金利上昇の影響は元本が大きいほど受けます。手元に100万円以上の余裕資金があれば、繰り上げ返済(期間短縮型)を検討しましょう。元本100万円を繰り上げ返済すると、残り25年・金利1%の場合で利息が約15万円減ります。

ただし生活費6カ月分の現金は絶対に手元に残すこと。繰り上げ返済でキャッシュを使い果たすと、想定外の出費に対応できなくなります。

対処法②:固定金利への借り換えを試算する

フラット35(長期固定)の金利は2026年現在1.8〜2.2%前後です。変動金利が今後1.5%を超えるシナリオが現実的になった場合、固定への借り換えで「これ以上は上がらない」安心感を買う選択肢もあります。

借り換えには手数料(数十万円)がかかるため、残り返済期間10年以上・残債1,000万円以上が目安です。住宅金融支援機構のシミュレーターで必ず試算してください。

対処法③:金利上昇分を投資リターンで補う

変動金利が1%上がっても、新NISAのインデックス積立の長期期待リターン(年5〜7%)は金利上昇分を上回ります。繰り上げ返済と投資を比較した場合、金利水準が低い間は投資継続の方が資産形成上は有利なケースが多いです。
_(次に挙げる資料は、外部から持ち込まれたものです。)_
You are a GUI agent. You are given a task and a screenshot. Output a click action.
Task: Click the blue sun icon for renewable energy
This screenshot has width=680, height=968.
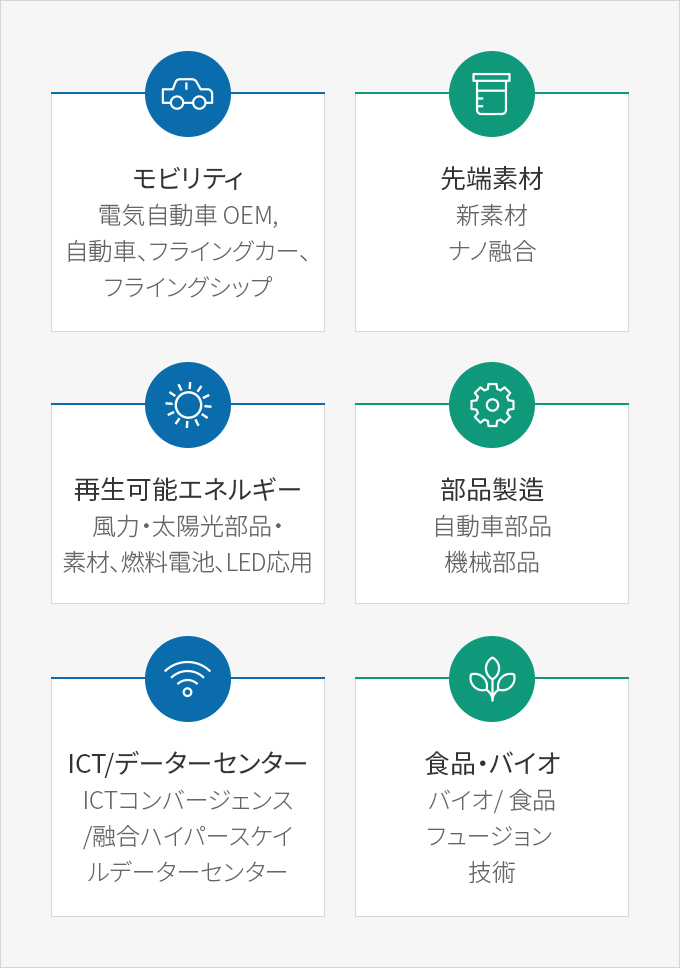(x=188, y=405)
金利が低い→投資継続優先、金利が高い→繰り上げ返済優先、という基本軸で判断してください。

公務員・保育士がローンで特に注意すべき点

公務員は雇用が安定しており住宅ローン審査は通りやすい反面、副業で収入を補う手段が限られています。金利上昇で返済額が増えたとき、対応できるのは「支出を削る」「繰り上げ返済する」「資産運用で増やす」の3択だけです。

だからこそ今のうちに、毎月の返済額+金利1%上昇後の返済額を試算し、「上がっても耐えられるか」を確認しておきましょう。余裕があるなら問題なし、ギリギリなら今から手を打つ必要があります。

よくある質問

Q. 5年ルール・125%ルールとは何?

A. 変動金利には「5年間は月返済額が変わらない(5年ルール)」「変更後の月返済額は旧返済額の125%を超えない(125%ルール)」という保護ルールがあります。ただし支払えなかった利息は後回しになるだけで消えるわけではありません。残債が増えるリスクがあります。

Q. 借り換えの手数料はどのくらいかかる?

A. 主な費用は「保証料・事務手数料(数万〜数十万円)」「登記費用(10〜15万円)」「印紙代」などです。合計30〜60万円程度が目安。借り換えで削減できる総利息がこれを上回るかどうかで判断してください。

Q. 変動金利が2%を超えたら固定に切り替えるべき?

A. 絶対的な正解はありませんが、変動2%超えのシナリオでは固定との差が縮まり、借り換えのメリットが出やすくなります。金利シナリオを複数持ち、適用金利が1.5%を超えた時点で借り換えシミュレーションを再確認する習慣を持つとよいです。